Vers une Europe qui protège
Il ne s’agit évidemment pas de verser dans un anti-européanisme de principe. L’Europe demeure un atout formidable face aux défis du XXIe siècle. Mais elle ne le restera qu’à une condition absolue : cesser d’être cette machine technocratique imposant des mesures contraires à l’intérêt des peuples. Une Union européenne qui oblige ses États membres à alourdir la fiscalité énergétique précisément au moment où les ménages peinent à payer leurs factures perd inexorablement sa légitimité. Une Europe qui impose des normes comptables abstraites sans se soucier une seconde de leur impact social trahit purement et simplement l’idéal de ses fondateurs.
Cette affaire révèle avant tout le déficit démocratique abyssal des institutions européennes. Quand des décisions majeures affectant le quotidien de millions de citoyens sont prises par des technocrates non élus, au nom de contraintes juridiques prétendument incontournables, c’est la confiance dans le projet européen tout entier qui s’érode. Les citoyens ne demandent pourtant rien d’impossible : que leurs difficultés soient enfin prises en compte par Bruxelles, que les décisions qui les concernent fassent l’objet d’un vrai débat démocratique, que l’Europe serve leurs intérêts plutôt que de les contraindre au nom de l’orthodoxie comptable.
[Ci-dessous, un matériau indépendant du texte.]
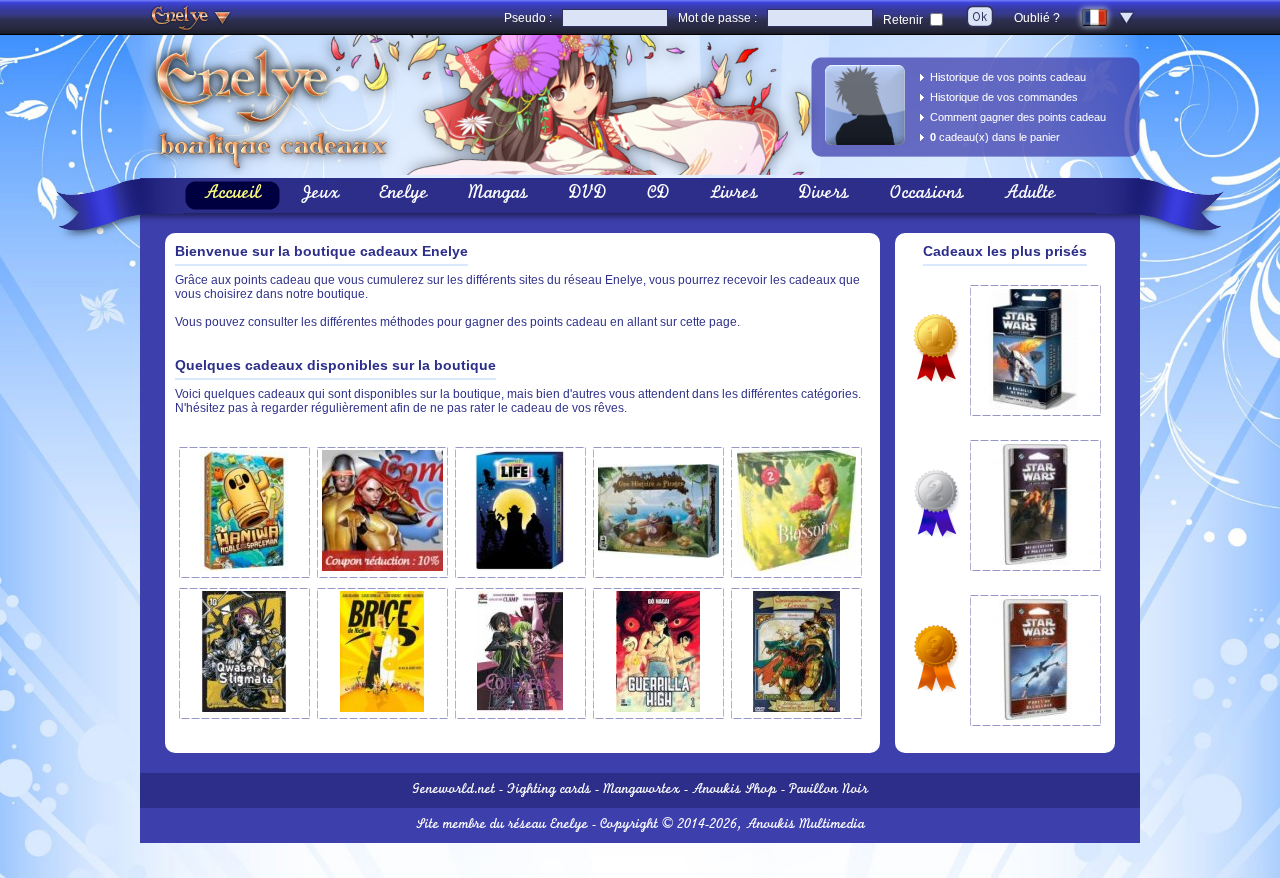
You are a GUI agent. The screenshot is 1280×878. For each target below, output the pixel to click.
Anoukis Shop (734, 790)
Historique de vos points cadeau (1008, 77)
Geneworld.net (453, 790)
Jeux (320, 195)
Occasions (926, 195)
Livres (734, 195)
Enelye (403, 195)
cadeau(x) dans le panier (995, 137)
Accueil (232, 195)
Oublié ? (1037, 18)
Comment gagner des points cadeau (1018, 117)
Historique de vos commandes (1004, 97)
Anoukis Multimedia (805, 825)
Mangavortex (641, 790)
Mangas (498, 195)
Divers (823, 195)
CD (658, 195)
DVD (587, 195)
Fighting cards (549, 790)
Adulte (1030, 195)
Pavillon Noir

Face à la montée inexorable des populismes et à la crise de confiance démocratique, la technocratie européenne ferait bien de méditer cette leçon fondamentale : on ne gouverne jamais durablement contre les peuples, même avec les meilleures intentions du monde. Ces « petites » mesures techniques, imposées méthodiquement depuis Bruxelles, contribuent jour après jour à nourrir ce sentiment d’abandon qui traverse désormais nos sociétés. Il est grand temps que l’Union européenne renoue avec une vision authentiquement politique qui replace l’humain au cœur de ses décisions, qui cesse d’opposer efficacité technique et justice sociale, et fait de cette dernière sa véritable boussole.
Car derrière chaque point de TVA imposé par Bruxelles, il y a des familles européennes qui comptent leurs euros en fin de mois. Il serait vraiment temps que la technocratie européenne s’en souvienne.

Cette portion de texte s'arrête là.